Luego los dejó. La muchacha lo siguió con la mirada y después se acurrucó sobre la dura plataforma de la dresina. Homero también se acomodó todo lo bien que pudo, cerró los ojos y trató de dormirse. Fue en vano: una vez más lo atormentaba el pensamiento de que sería él quien propagase la peste por todas las estaciones sanas. La muchacha también seguía despierta.

—Gracias —dijo de pronto la joven—. Al principio había pensado que serías igual que él.

—No creo que haya ninguna otra persona que sea como él —le respondió Homero.

—¿Sois amigos?

—Como el tiburón y el pez piloto. —El viejo sonrió tristemente y pensó que la imagen era muy adecuada: Hunter mataba sin cesar, pero el viejo compartía los despojos sanguinolentos que el otro dejaba a su paso.

Se incorporó.

—¿Qué quieres decir?

—Allá donde él vaya, también voy yo. Creo que no podría sobrevivir sin él, y él… ah, tal vez piense que de algún modo le lavo las manchas de sangre. Pero en realidad nadie sabe lo que puede pensar ese hombre.

La muchacha se colocó más cerca del viejo.

—¿Y qué esperas tú de él?

—Tengo el presentimiento de que, mientras lo acompañe… la inspiración no me abandonará.

—¿Qué significa «inspiración»?

—Tener ideas. En realidad, significa tomar aire.

—¿Y para qué quieres tomar aire? ¿Para qué te sirve eso?

Homero se encogió de hombros.

—No se trata del aire que tomemos nosotros. Se trata, más bien, del que nos insuflan en los pulmones desde fuera.

La muchacha señaló con el dedo a algo que se encontraba sobre la sucia plataforma de la dresina.

—Mientras respires la muerte, no habrá nadie que quiera rozar tus labios. Todo el mundo se asustará del olor a cadáver.

—Cuando contemplamos la muerte empezamos a reflexionar —fue la concisa respuesta de Homero.

—Eso no significa que cada vez que hayas de reflexionar tengas derecho a llamar a la muerte —objetó la muchacha.

—No es que la llame —se justificó el viejo—. Tan sólo permanezco a su lado. Pero lo que me interesa no es la muerte. No sólo la muerte. Yo querría que ocurriese algo en mi vida, que empezara una nueva espiral, que todo cambiara. Que una sacudida me despertara, que la cabeza se me aclarase.

—¿Has tenido una vida difícil? —le dijo la muchacha, llena de compasión.

—Una vida aburrida. Si todos los días son iguales, van pasando tan rápido que te quedas con la impresión de que el último se te acerca a toda velocidad —trató de explicarle Homero—. Tienes miedo de que no te quede tiempo para resolver tus cuestiones. Y todos los días están abarrotados con mil insignificancias. En cuanto has resuelto una, contienes brevemente el aliento y te lanzas a por otra. Al final no te quedan fuerzas, ni tiempo, para hacer algo importante de verdad.
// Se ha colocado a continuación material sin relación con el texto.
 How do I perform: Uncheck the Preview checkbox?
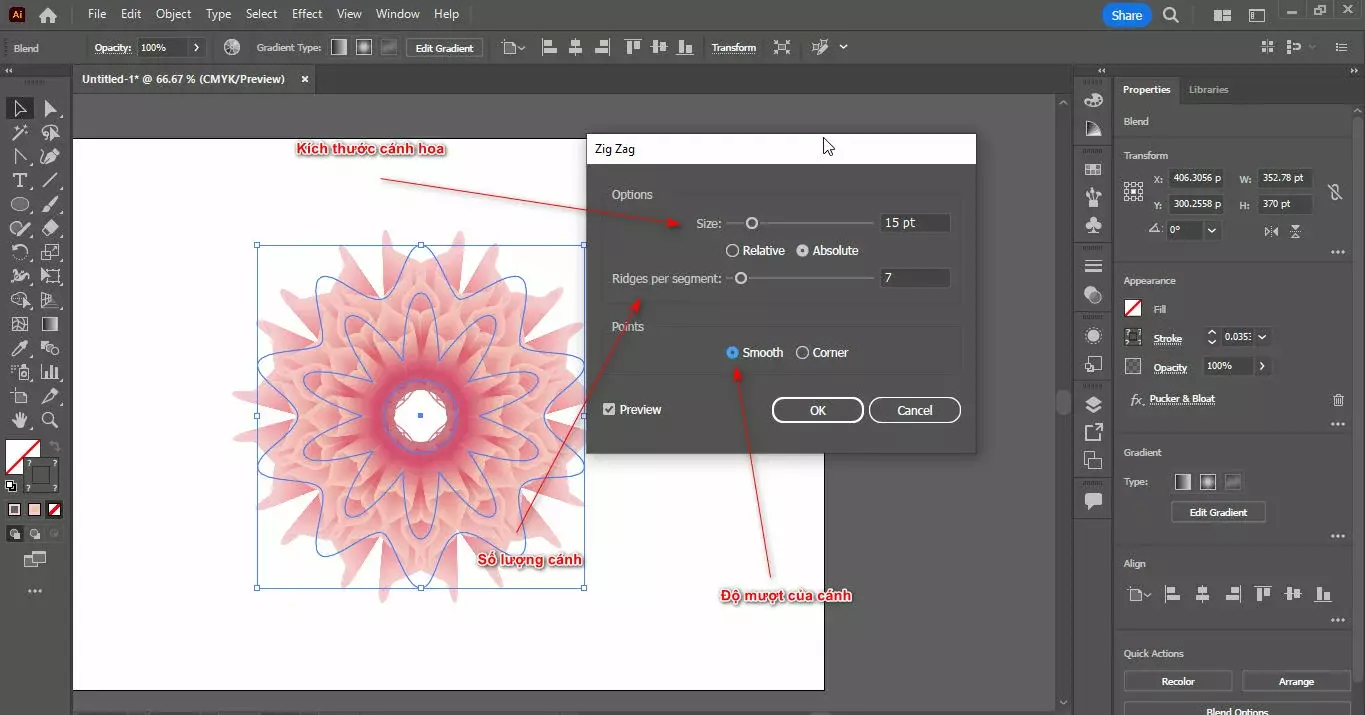coord(609,410)
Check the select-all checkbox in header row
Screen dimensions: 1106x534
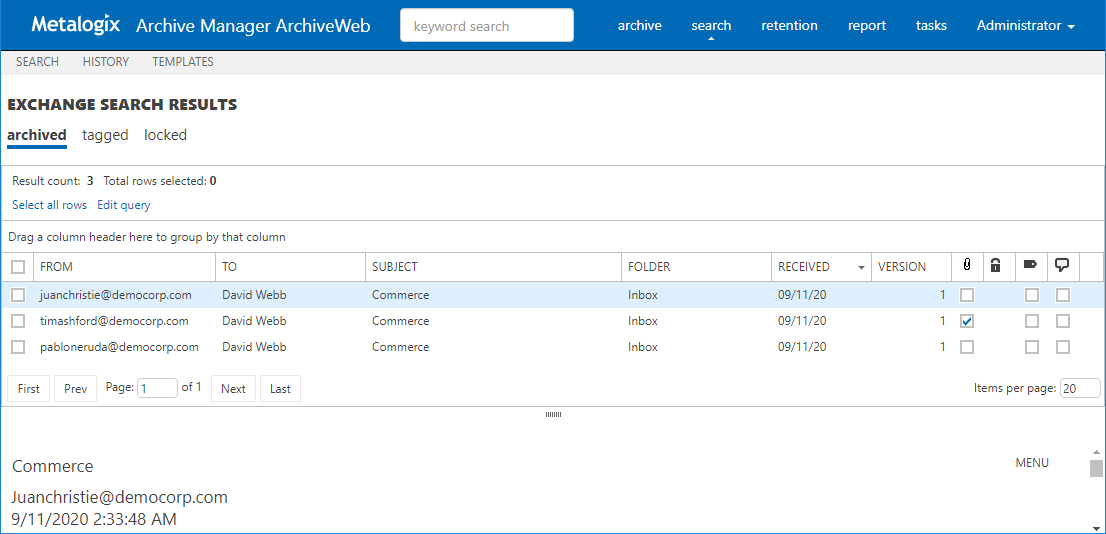click(18, 267)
Uno siempre piensa: «Es verdad, voy a empezar mañana mismo». Pero ese mañana no llega jamás, y vivimos siempre en un inacabable hoy.
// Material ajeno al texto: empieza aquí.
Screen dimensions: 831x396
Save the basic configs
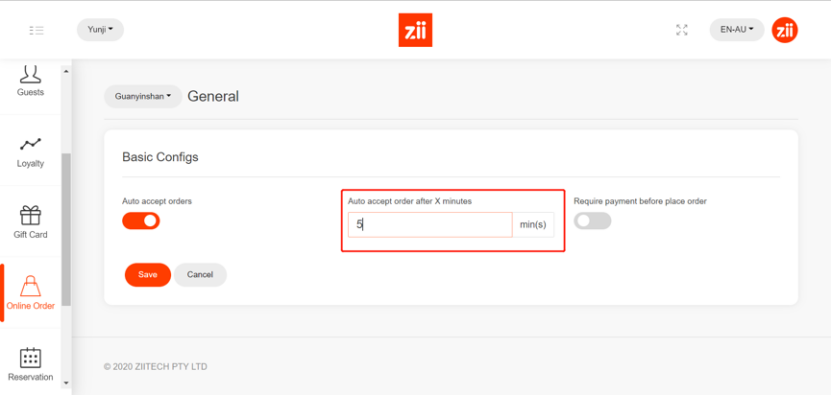point(148,275)
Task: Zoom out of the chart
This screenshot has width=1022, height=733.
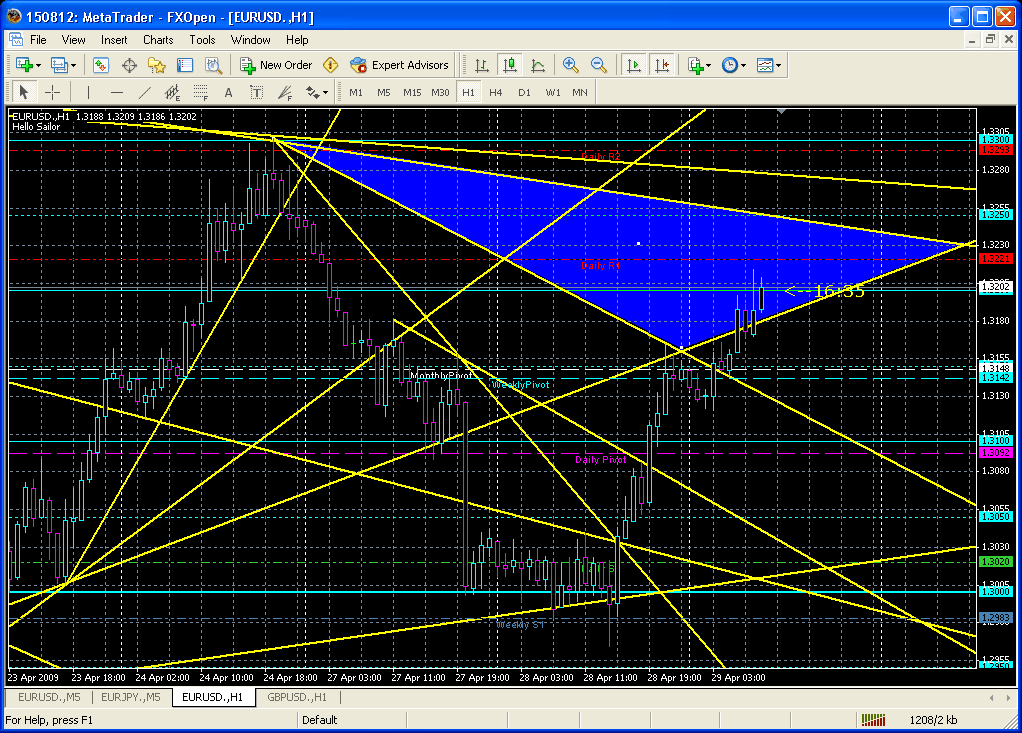Action: pos(599,65)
—¿Has estado en muchas estaciones? —Se notaba que la joven había escuchado.

—No lo sé —respondió el sorprendido Homero—. Probablemente en todas.

—Yo sólo he estado en dos —suspiró la joven—. Al principio, mi padre y yo vivíamos en la Avtozavodskaya, pero luego nos expulsaron y tuvimos que irnos a la Kolomenskaya. Siempre había deseado poder ver otra. Pero ésta es tan rara… —Recorrió las hileras de arcos con los ojos—. Como si tuviera mil entradas y ninguna pared que las separara. Ahora están todas abiertas, pero no quiero cruzarlas. Tengo miedo.

—El otro… ¿era tu padre? —Homero vaciló—. ¿Lo asesinaron?

La muchacha se escondió de nuevo en su caparazón, y calló durante largo rato antes de responder: —Sí.

Homero respiró hondo.

—Quédate con nosotros. Hablaré con Hunter. No se opondrá. Le diré que te quiero para… —Abrió ambos brazos. No sabía cómo explicarle a la muchacha que desde aquel momento iba a adoptarla como musa.